“Kiribati Flowers in the Pacific,” Ensign, Dec. 1997, 68–70
Kiribati Flowers in the Pacific
Legend has it that when a certain immortal picked flowers from the ancestral tree and threw them into the Pacific Ocean north of Samoa, islands were formed that today are part of the Micronesian nation of Kiribati (pronounced kiribas). Now flowers of a more spiritual nature are appearing in Kiribati as the restored gospel blooms in the lives of Latter-day Saints.
The Church first made inroads to Kiribati in 1972, when a man named Waitea Abiuta contacted the Church’s Liahona High School in Tonga. Waitea was the headmaster of a school in Kiribati, and he requested that some of his graduates be allowed to pursue further education at Liahona High School. Soon a dozen students from Kiribati were enrolled at the Church school in Tonga. A few years later, six of those students returned to Kiribati as the nation’s first missionaries. Among their initial converts was Brother Abiuta, their former headmaster. Eventually Brother Abiuta’s school became the Church-owned Moroni High School, which continues to play a central role in the development of the Church in Kiribati.
Iotua Tune was one of Brother Abiuta’s students who later attended Liahona High School and joined the Church. Brother Tune’s pathway to the truth was unusually difficult. Before he went to Tonga, he received a soccer injury to his hip that caused him to spend two years in the hospital, with infection spreading throughout his body.
“I heard the doctor tell my grandmother that I was going to die,” Brother Tune recalls. “I decided I was not going to die. I got out of bed and walked a few steps for the first time in many months. I sat and offered a fervent prayer. I promised the Lord that if he would heal me, I would become a missionary.”
Brother Tune recovered, and he fulfilled his promise to the Lord. After joining the Church at Liahona High School and returning to Kiribati as a missionary, he attended Brigham Young University’s Hawaii campus and later earned a master’s degree at BYU’s Provo campus. He was offered a lucrative position in the United States, but he turned it down so he could return to his homeland and serve his people. The day he arrived back in Kiribati, he was called as the nation’s first native district president. He also served as the first native principal of Moroni High School. Today he serves as bishop of the Eita Ward and as Kiribati’s Church Educational System director.

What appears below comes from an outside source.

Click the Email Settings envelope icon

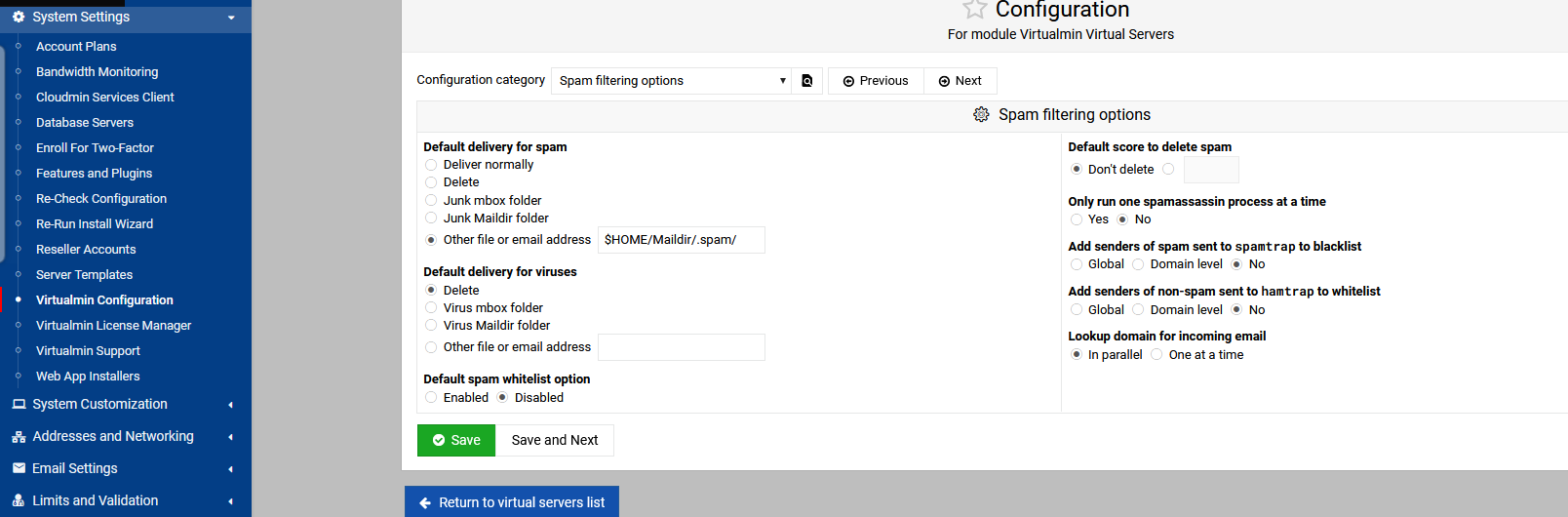[x=19, y=468]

Kiribati’s first meetinghouse was completed in 1982, and selections from the Book of Mormon in Gilbertese were published in 1988. Some 25 years after the Church first reached Kiribati, membership in the 33-island nation totals 5,100 out of a population of about 80,000. Most members live in the Tarawa Kiribati Stake, organized on 8 August 1996 and named after the nation’s capital, which is located in the Gilbert Island chain some 1,700 miles north of Fiji. The largest atoll state in the world, Kiribati straddles the equator near the intersection with the international date line. The nation comprises 280 square miles of land but more than two million square miles of ocean. For the most part, sailing canoes have not yet been replaced by outboards, and tourists are rare. The people grow much of their own food. Kiribati is part of the Fiji Suva Mission.

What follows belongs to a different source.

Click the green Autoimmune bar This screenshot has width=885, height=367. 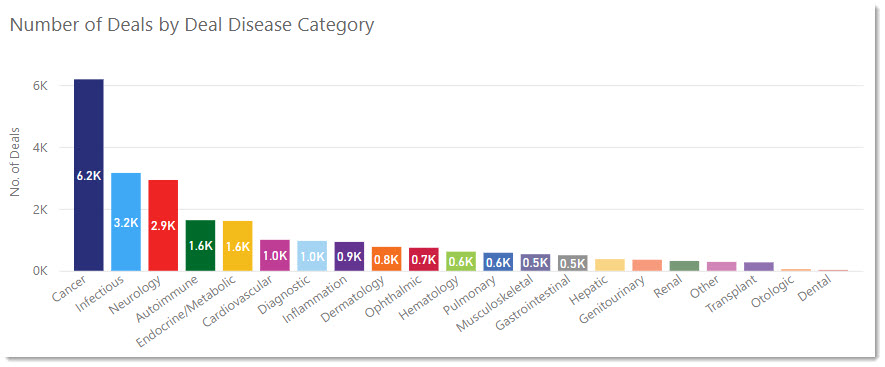coord(200,246)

From its center of strength in Tarawa, the Church is reaching out to other islands in Kiribati. Liahona graduate Herman Tikana, now a teacher at Moroni High School, was among the first missionaries to serve on Tabiteuea, a 50-mile-long island located 80 miles below the equator at the southern end of the Gilbert Islands. “Many people came to our first meeting because they heard the Mormons were rich and they thought we would give them something,” Brother Tikana recalls. “When they found out we were only going to talk, most wandered away. Some listened, though, and within a month we had a small but active branch of committed members. I still remember the homemade kerosene lamps in marmalade jars that provided light for many of our discussions.”
“You can spend your money on things, and soon they are gone. Or you can save it for something really important,” says Kaumai Tiaon of the Teaoraereke Ward. Brother Tiaon saved for more than 10 years and sacrificed much—including his job—so he could take his family to the Sydney Australia Temple to be sealed. That ordinance meant even more to Brother Tiaon after his wife died on 30 December 1996 from cancer. “When you go to the temple with your family, you are very happy,” he says.
Like flowers in a tropical climate, the members of Kiribati are growing and blossoming and carrying the seeds of the gospel to families and friends throughout the islands of Kiribati.